Most Wi-Fi Devices Released Since 1997 Are Vulnerable to FragAttacks

Wi-Fi connections are now commonplace at home, at work, and even when we’re out in public, but unfortunately, they are all vulnerable to newly discovered FragAttacks (fragmentation and aggregation attacks).

As The Record reports, FragAttacks are a collection of vulnerabilities discovered by well-known Belgian security researcher Mathy Vanhoef who has gone into detail about how they work on his FragAttacks website. The bad news is, every Wi-Fi device released since 1997 is potentially vulnerable, and that’s due to a perfect storm of flaws both in the Wi-Fi standard and Wi-Fi products.

As a test, Vanhoef tried FragAttacks on 75 devices and every single one of them was vulnerable. He also pre-recorded a 12-minute talk discussing FragAttacks for USENIX Security ’21 taking place in August, which you can watch below:

As Vanhoef explains, “Three of the discovered vulnerabilities are design flaws in the Wi-Fi standard and therefore affect most devices. On top of this, several other vulnerabilities were discovered that are caused by widespread programming mistakes in Wi-Fi products. Experiments indicate that every Wi-Fi product is affected by at least one vulnerability and that most products are affected by several vulnerabilities.”

It doesn’t matter if your device is using the original WEP security protocol or the latest WPA3 spec, the vulnerabilities were discovered in older sections of the Wi-Fi protocol, and those sections has never been updated or improved so are present on all devices. The good news is, the design flaws are hard to exploit as they require user interaction, but the programming mistakes are trivial to take advantage of. Below is a video demonstrating how easy it is to take advantage of them:

Some more good news is the fact nine months have been spent coordinating disclosure of the vulnerabilities under the supervision of the Wi-Fi Alliance and the Industry Consortium for Advancement of Security (ICASI), and security updates prepared. It’s now up to device makers to implement the updates and release new firmware. That’s no small task considering how many different types of device have been released over the past 24 years. So far, Cisco, HPE/Aruba, and Sierra Wireless have released patches and other vendors are expected to follow in the coming weeks.

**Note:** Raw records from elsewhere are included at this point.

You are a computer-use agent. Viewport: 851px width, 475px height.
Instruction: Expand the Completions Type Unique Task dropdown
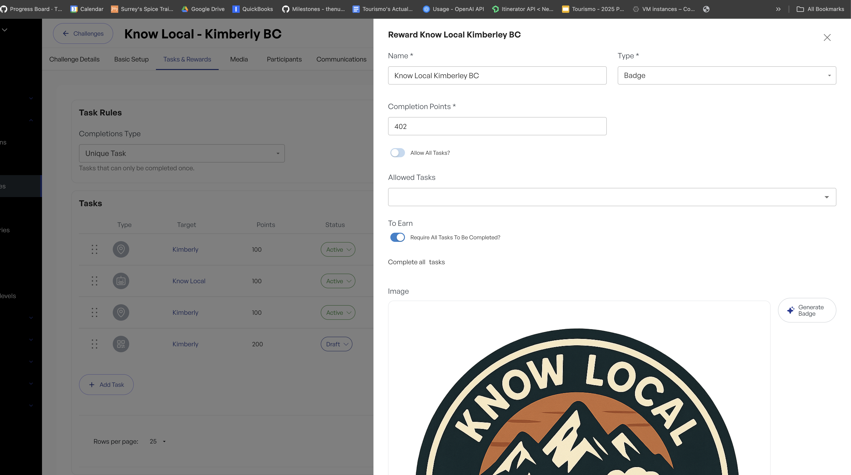pyautogui.click(x=182, y=153)
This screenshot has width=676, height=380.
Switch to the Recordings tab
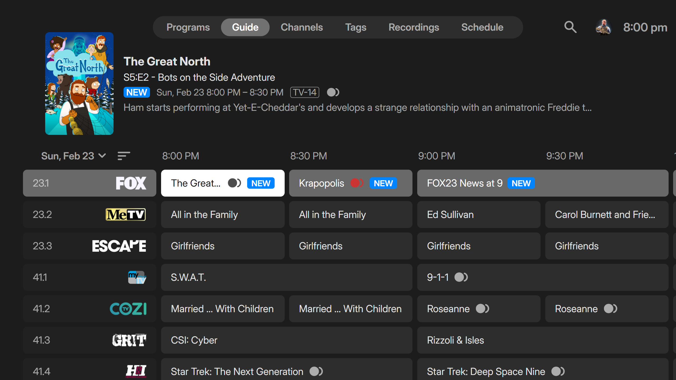(414, 27)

Until devices are patched, Vanhoef recommends a few measures that can be taken to protect yourself. Top of the list is simply to check the websites you are visiting use HTTPS, which is easily done by using the HTTPS Everywhere plugin offered by the EFF. Then there’s the usual advice—keep all your devices updated, don’t reuse passwords, use a good security suite, and keep regular backups of your data. Then just wait and hope your Wi-Fi device manufacturer(s) release patches soon.